After 8 yrs of training l paid a competetive BB'er to train me and l gained more in the following 2 yrs l had in 8 mate, best money l had ever spent...


----------



## cas (Jan 9, 2011)

gemilky69 said:


> How often do you train ?


it really depends, but on average i would say 2-3 times a week. but this week i trained 4 days.


----------



## Syko (May 18, 2010)

Welcome to UK - M 

What dose your routine look like at the moment mate?

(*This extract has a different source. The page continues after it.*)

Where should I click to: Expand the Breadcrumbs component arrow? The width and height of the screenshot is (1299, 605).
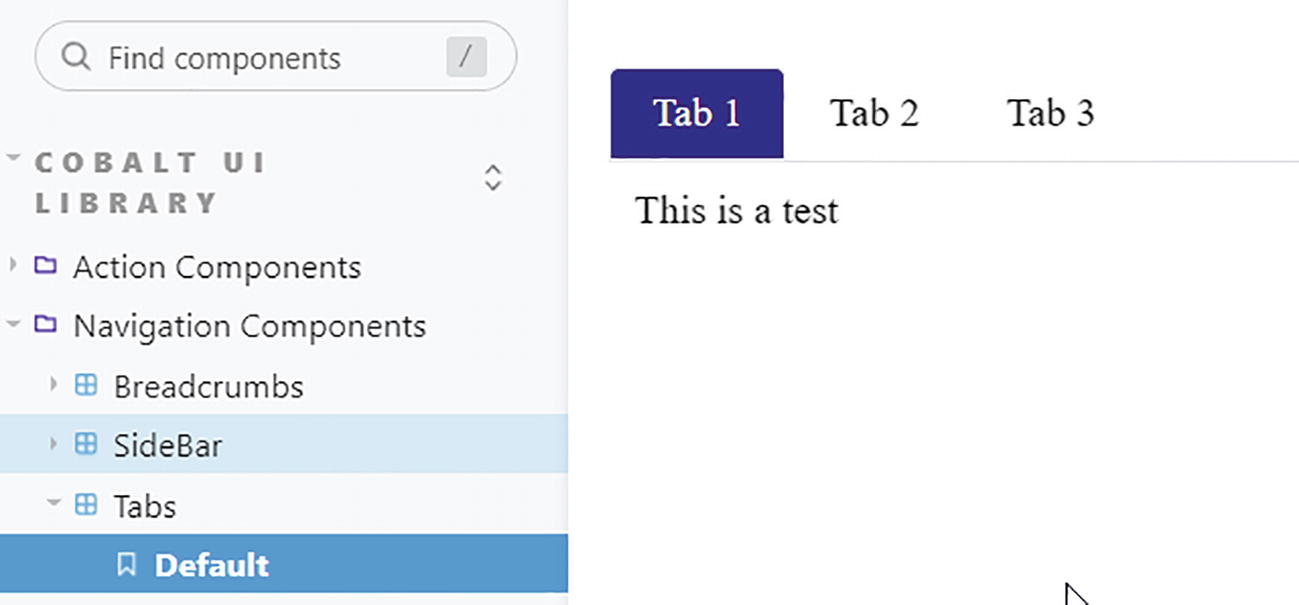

Do alot of reading about training and diet on here, thats all you need for now


----------



## Milky (Nov 30, 2008)

Concentrate on one body part mate and stick to it the best you can, l do 40 mins to an hour for each body part....

Chest

back

shoulders and traps

legs

bi's and tri's


----------



## cas (Jan 9, 2011)

weds

chest and tri's.... 3 exercises per body part 9 sets per exercise

thurs

bi's and back 3 exercises per body part 9 sets per exercise

friday

legs 3 exercises per body part 9 sets per exercise


----------



## Paulieb (Jan 1, 2008)

Welcome and good luck, you have a good base so you just need to get the diet spot on and get your routine straight and I am sure your do well


----------



## cas (Jan 9, 2011)

gemilky69 said:


> Concentrate on one body part mate and stick to it the best you can, l do 40 mins to an hour for each body part....
> 
> Chest
> 
> ...


lmao, i am pretty sure i would die if i spent 40 mins per exercise, i normally spend half that on each part....and the muscle is knackerd, i will give it a go though next week


----------



## Paulieb (Jan 1, 2008)

cas said:


> weds
> 
> chest and tri's.... 3 exercises per body part 9 sets per exercise
> 
> ...


If you can add a:

Monday: Shoulders and traps

That will do nicely


----------



## Syko (May 18, 2010)

cas said:


> weds
> 
> chest and tri's.... 3 exercises per body part 9 sets per exercise
> 
> ...


Thats to much IMO

Only need 3 exersizes and 3 sets of 8 - 12 reps for each muscle worked



cas said:


> lmao, i am pretty sure i would die if i spent 40 mins per exercise, i normally spend half that on each part....and the muscle is knackerd, i will give it a go though next week


I think he means 40 - 60 mins for the whole workout


----------



## Milky (Nov 30, 2008)

cas said:


> weds
> 
> chest and tri's.... 3 exercises per body part 9 sets per exercise
> 
> ...


So no shoulders or traps ?

Your traps would help kick off your physique nicely mate..


----------



## Milky (Nov 30, 2008)

cas said:


> lmao, i am pretty sure i would die if i spent 40 mins per exercise, i normally spend half that on each part....and the muscle is knackerd, i will give it a go though next week


I mean per body part you nuggett...


----------



## cas (Jan 9, 2011)

Syko said:


> Thats to much IMO
> 
> Only need 3 exersizes and 3 sets of 8 - 12 reps for each muscle worked


brain freeze, sorry...thats exactly what i ment to say


----------



## rs007 (May 28, 2007)

Just remember mate, you don't need to squeeze everything into a week - your body doesn't have any concept of a week as a unit of time.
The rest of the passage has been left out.